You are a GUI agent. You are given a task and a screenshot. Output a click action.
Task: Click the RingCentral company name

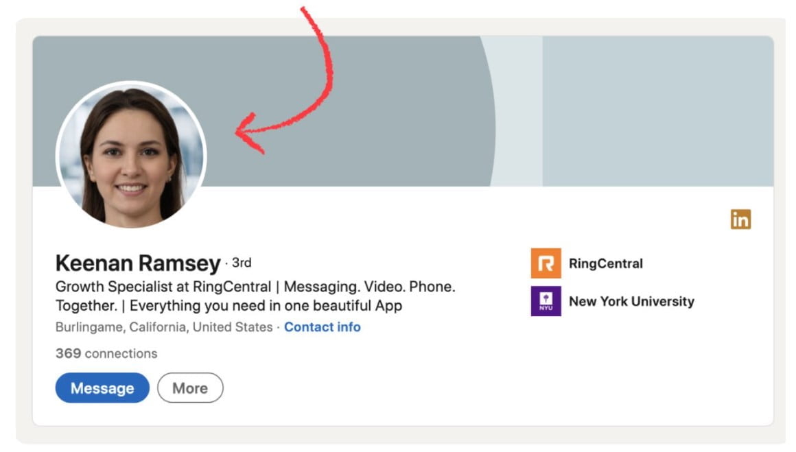(605, 263)
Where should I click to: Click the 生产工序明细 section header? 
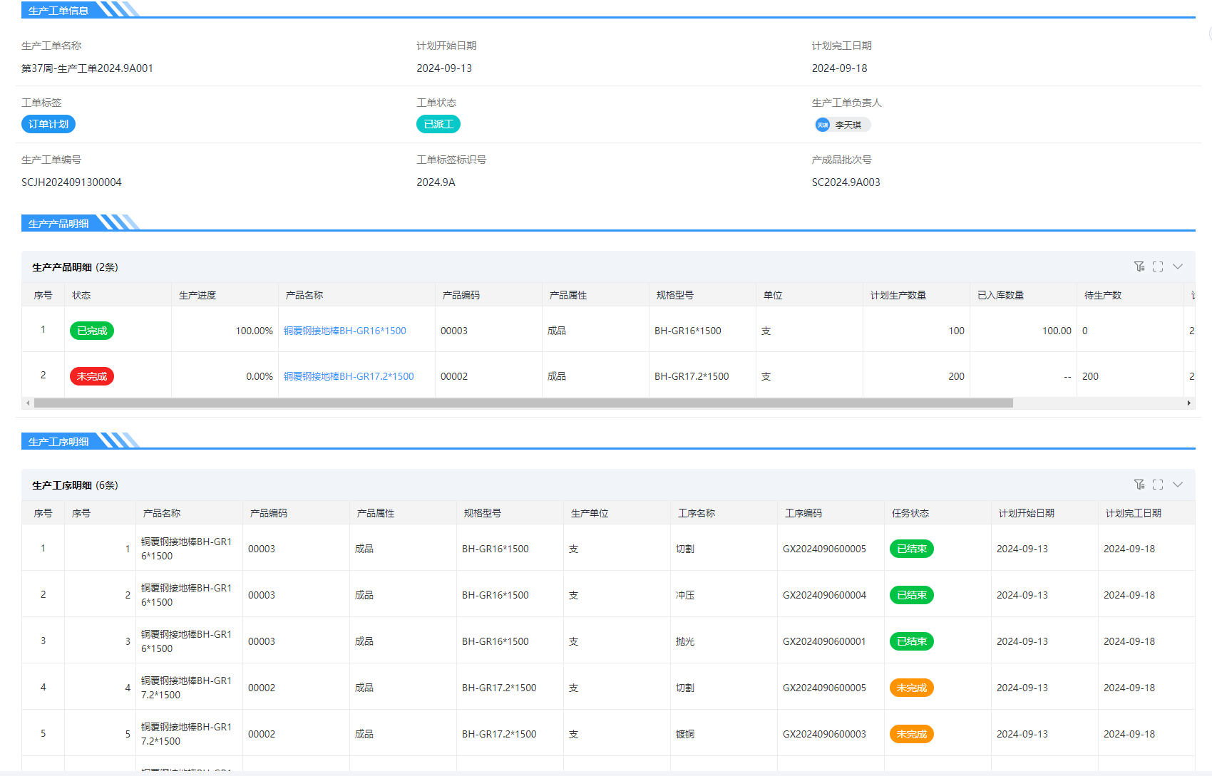(58, 442)
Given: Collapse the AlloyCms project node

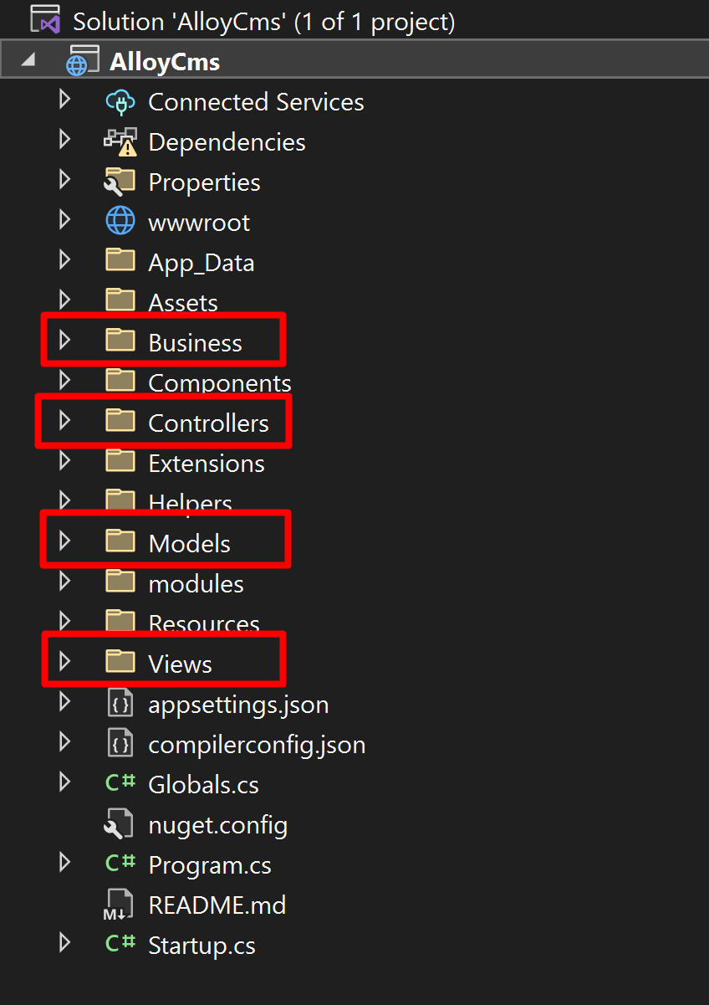Looking at the screenshot, I should [x=28, y=61].
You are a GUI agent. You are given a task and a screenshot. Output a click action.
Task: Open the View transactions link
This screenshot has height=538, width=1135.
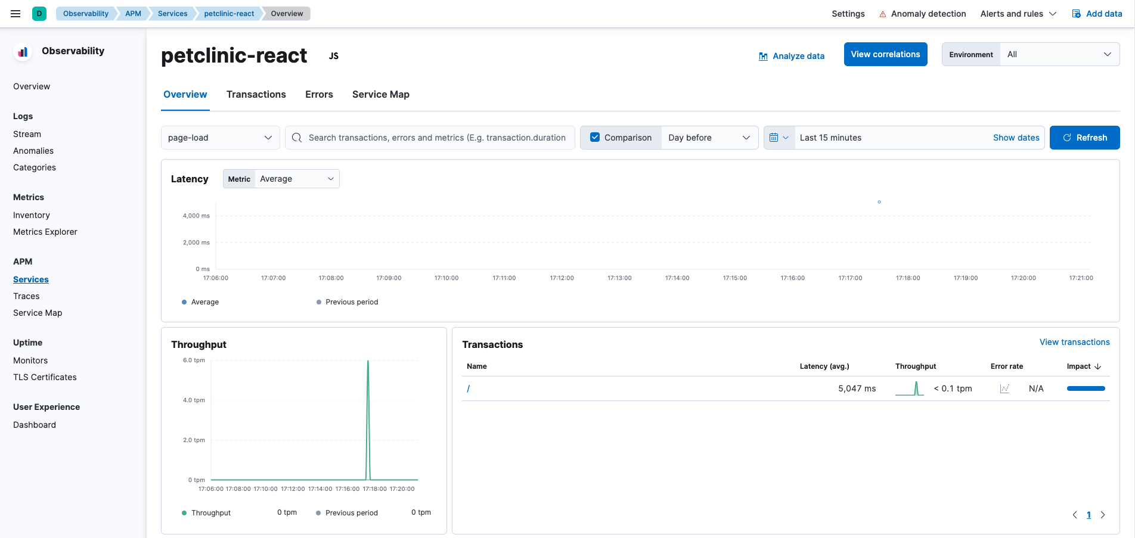click(1074, 342)
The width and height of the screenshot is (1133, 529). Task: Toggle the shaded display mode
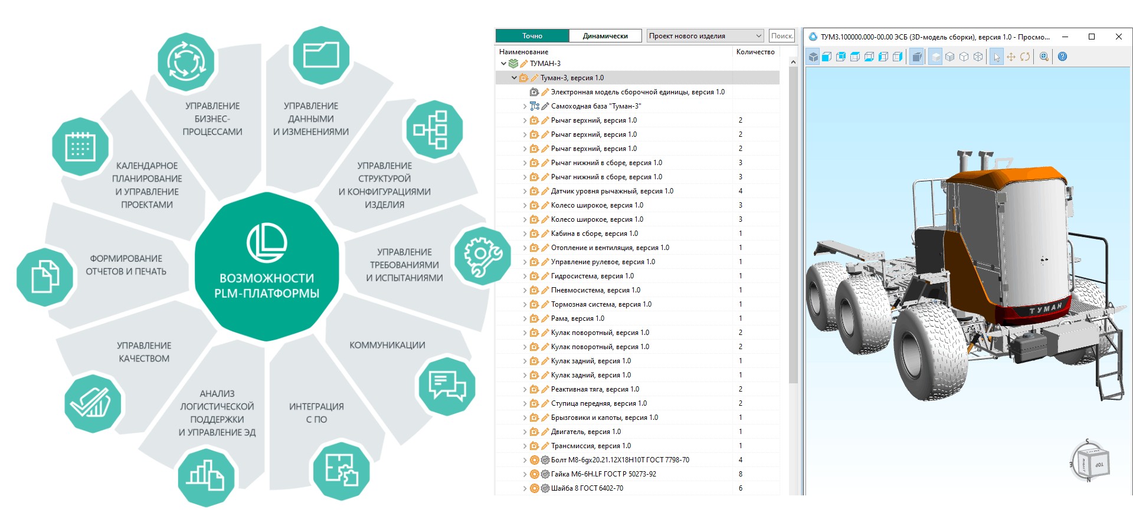[x=935, y=57]
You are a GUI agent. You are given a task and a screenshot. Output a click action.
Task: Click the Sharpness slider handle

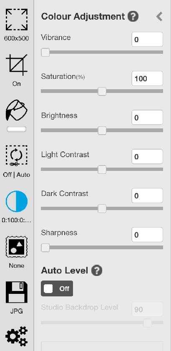pos(45,248)
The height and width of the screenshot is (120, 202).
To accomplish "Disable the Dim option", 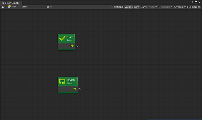I will pos(136,7).
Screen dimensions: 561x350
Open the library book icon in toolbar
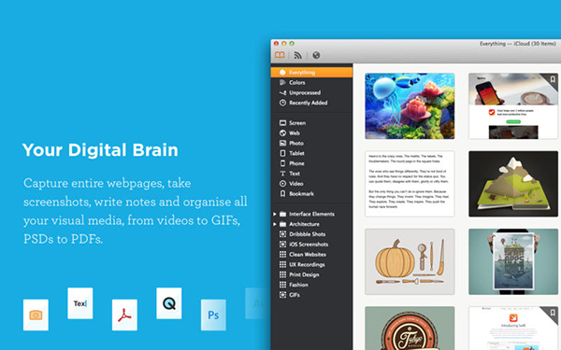click(x=280, y=55)
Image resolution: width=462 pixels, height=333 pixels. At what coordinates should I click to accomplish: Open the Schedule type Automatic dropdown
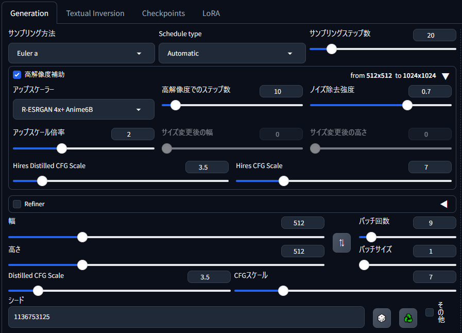(x=232, y=54)
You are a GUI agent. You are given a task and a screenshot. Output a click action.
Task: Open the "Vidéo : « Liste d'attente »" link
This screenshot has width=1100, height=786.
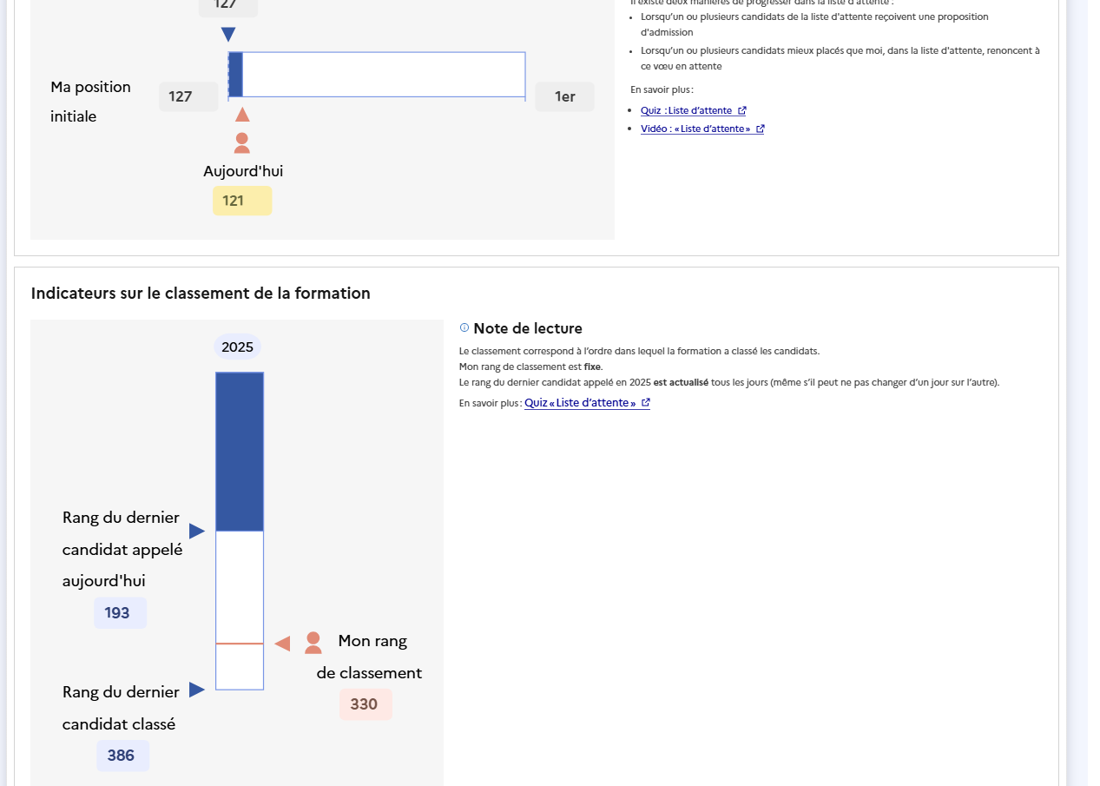(695, 129)
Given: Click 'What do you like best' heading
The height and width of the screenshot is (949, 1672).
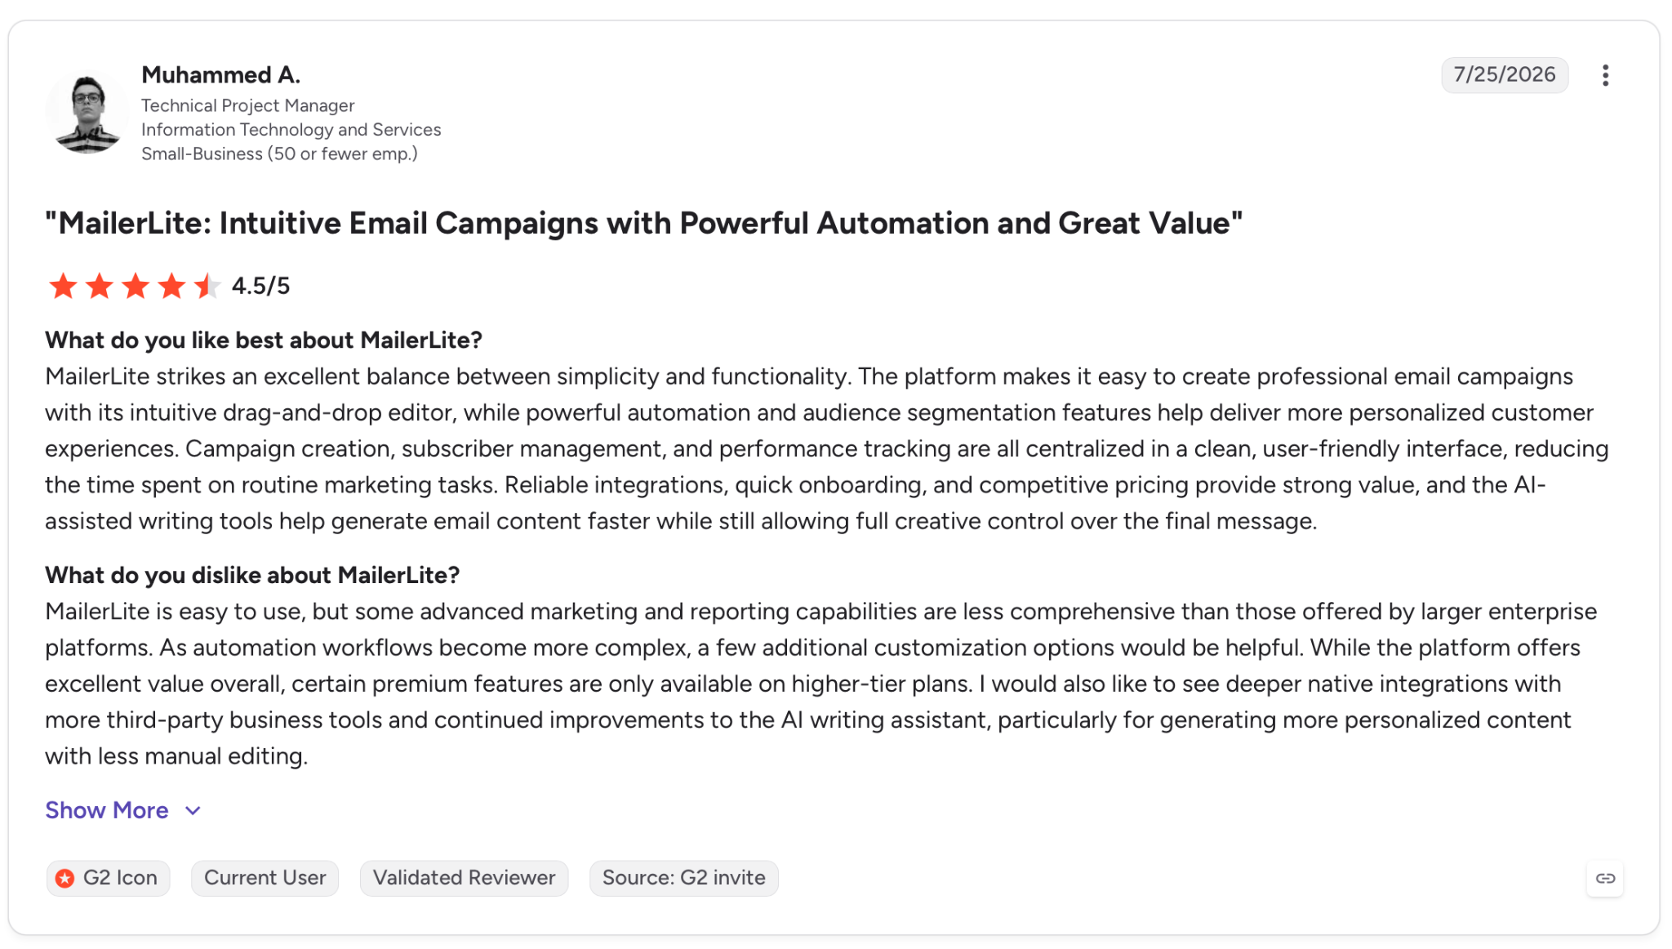Looking at the screenshot, I should [264, 340].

Activity:
Pictures are to be left out; otherwise, retype exactly the lines from the first line of the data through the line containing "The height and width of the screenshot is (120, 202).".

Exercise output:
You are a GUI agent. You are given a task and a screenshot. Output a click action.
Task: Click the RingCentral company name

(605, 263)
Where should I click to: Click the 生产工序明细 section header? 
(58, 442)
Given: Collapse the AlloyCms project node

Looking at the screenshot, I should [x=28, y=61].
You are a GUI agent. You are given a task and a screenshot. Output a click action.
Task: Open the View transactions link
This screenshot has height=538, width=1135.
click(1074, 342)
The width and height of the screenshot is (1133, 529). Task: Toggle the shaded display mode
[x=935, y=57]
You are a GUI agent. You are given a task and a screenshot. Output a click action.
Task: Click the Sharpness slider handle

pos(45,248)
The height and width of the screenshot is (120, 202).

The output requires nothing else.